═════ Texte de lecture ═════

Ires : 40 ans de recherche au service du monde du travail

InFO militante par L’inFO militante, Thierry Bouvines

40 ans de l’Ires.Table ronde syndicale autour des Secrétaires généraux et Présidents des organisations syndicales fondatrices de l’Ires : Frédéric Souillot (FO), Laurent Berger (CFDT), Philippe Martinez (CGT), François Hommeril (CFE-CGC), Cyril Chabanier (CFTC) et Frédéric Marchand (Unsa Education)

Réunis à l’occasion des 40 ans de l’Institut de recherches économiques et sociales (Ires), syndicalistes et chercheurs ont débattu de l’usage de la recherche par le mouvement syndical dans un monde du travail en mutation. Ils ont saisi cette occasion pour interpeller l’État sur la faiblesse des moyens dédiés à l’institut.

L’Institut de recherches économiques et sociales (Ires) a fêté ses 40 ans, le 13 décembre 2022, au Conseil économique, social et environnemental (CESE), à Paris. A cette occasion, les chercheurs et les syndicats fondateurs de l’institut —dont Force ouvrière, représenté par Frédéric Souillot, son secrétaire général— ont débattu des enjeux de la recherche pour le mouvement syndical. Comment les chercheurs —ceux de l’Ires mais pas seulement— renseignent-ils les syndicats sur le monde du travail ? Comment les syndicats utilisent-ils les travaux de l’Ires et comment veulent-ils améliorer leur outil ?

═════ Données fournies ═════

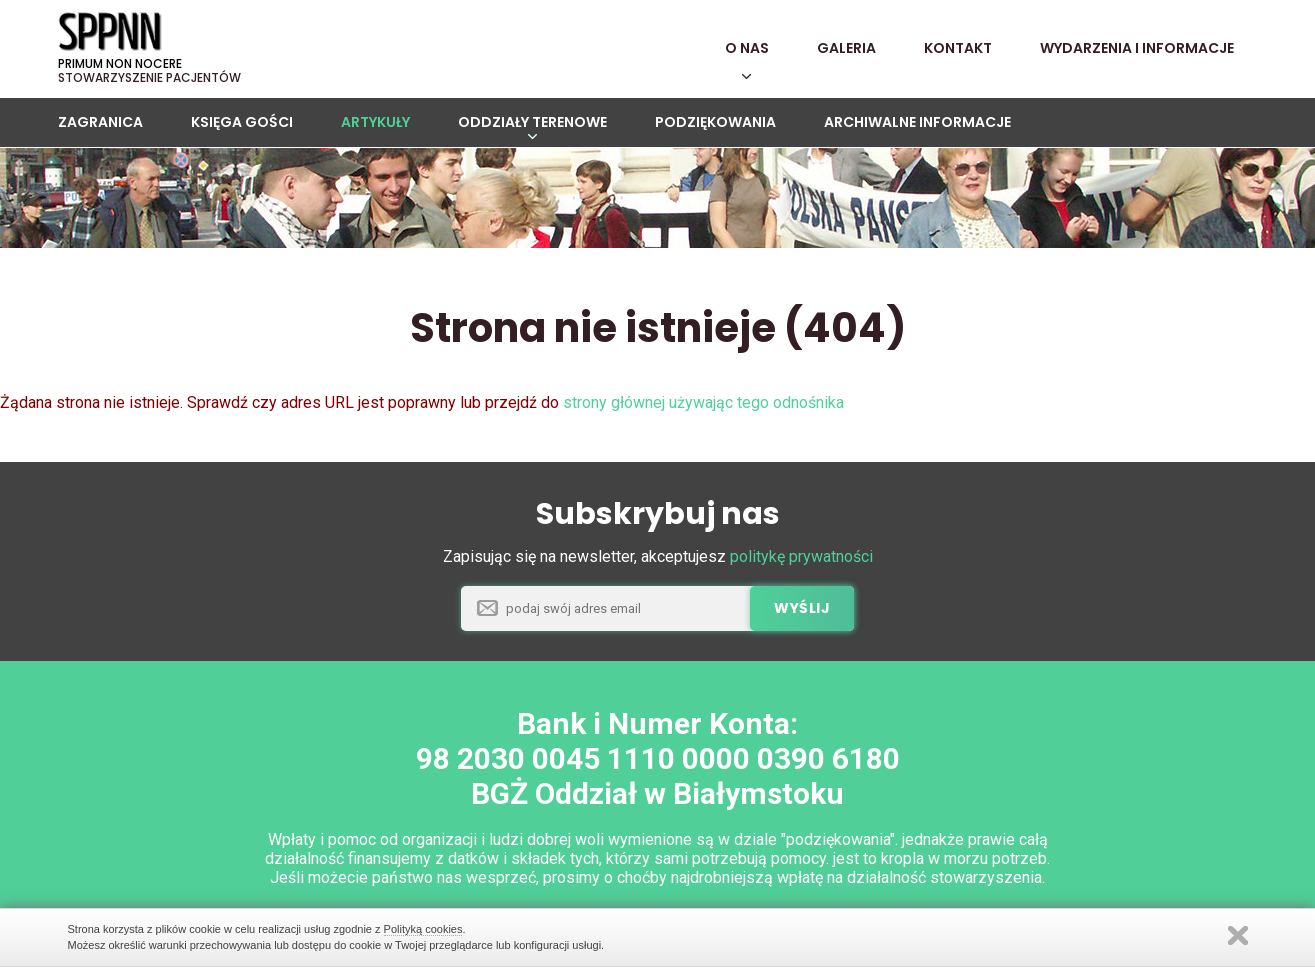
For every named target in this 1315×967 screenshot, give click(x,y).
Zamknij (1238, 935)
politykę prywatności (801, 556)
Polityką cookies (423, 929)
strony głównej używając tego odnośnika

═════

• _Objectif visé_: Reprenez l'article sur les 40 ans de l'Ires et poursuivez-le à partir de sa dernière phrase.

• _Réponse rédigée_:
L’Ires est en effet l’outil des syndicats, créé en 1982 dans le but de répondre aux besoins en recherches économiques et sociales exprimés par les organisations syndicales représentatives. Financé par des fonds publics et des mises à disposition de fonctionnaires, administré par des syndicalistes, des représentants du gouvernement et des personnalités scientifiques, l’Ires produit des recherches à la demande des syndicats et à l’initiative de ses chercheurs. Ces derniers n’ont ni la prétention d’éclairer la classe ouvrière ni de donner des fondements théoriques à ses discours, rappelle Jacques Freysinet, économiste à l’Ires. L’articulation entre le syndicalisme et la recherche se situe ailleurs.

Retour sur 40 ans de démocratie sociale

La recherche historique sert notamment à séquencer les mutations intervenues dans le monde du travail. Annette Jobert, chercheuse au CNRS, pose ainsi une chronologie de 40 ans de démocratie sociale. De la première époque, celle des réformes institutionnelles des années 1980, et des lois Auroux instituant les négociations annuelles obligatoires sur les salaires. A celle, entre 1997 et 2000, de la régulation du temps de travail par l’État et les entreprises, lorsque les lois Aubry confient la réduction du temps de travail à la négociation. Puis, poursuit-elle, vient la période 2007-2008 avec la clarification des compétences de l’État et de la négociation, formalisée dans l’article 1 du code du travail, qui impose au gouvernement une concertation préalable avec les syndicats et le patronat avant toute réforme du travail. Et enfin la période récente (2010-2019) au cours de laquelle les institutions représentatives du personnel fusionnent, l’accord d’entreprise devient la source de la norme et les branches s’interrogent sur leur rôle. Annette Jobert soulève trois questions actuelles : Quelle démocratie sociale dans les TPE ? Quel champ pour une négociation collective toujours sous contrainte ? Quelle participation des salariés aux décisions dans l’entreprise ?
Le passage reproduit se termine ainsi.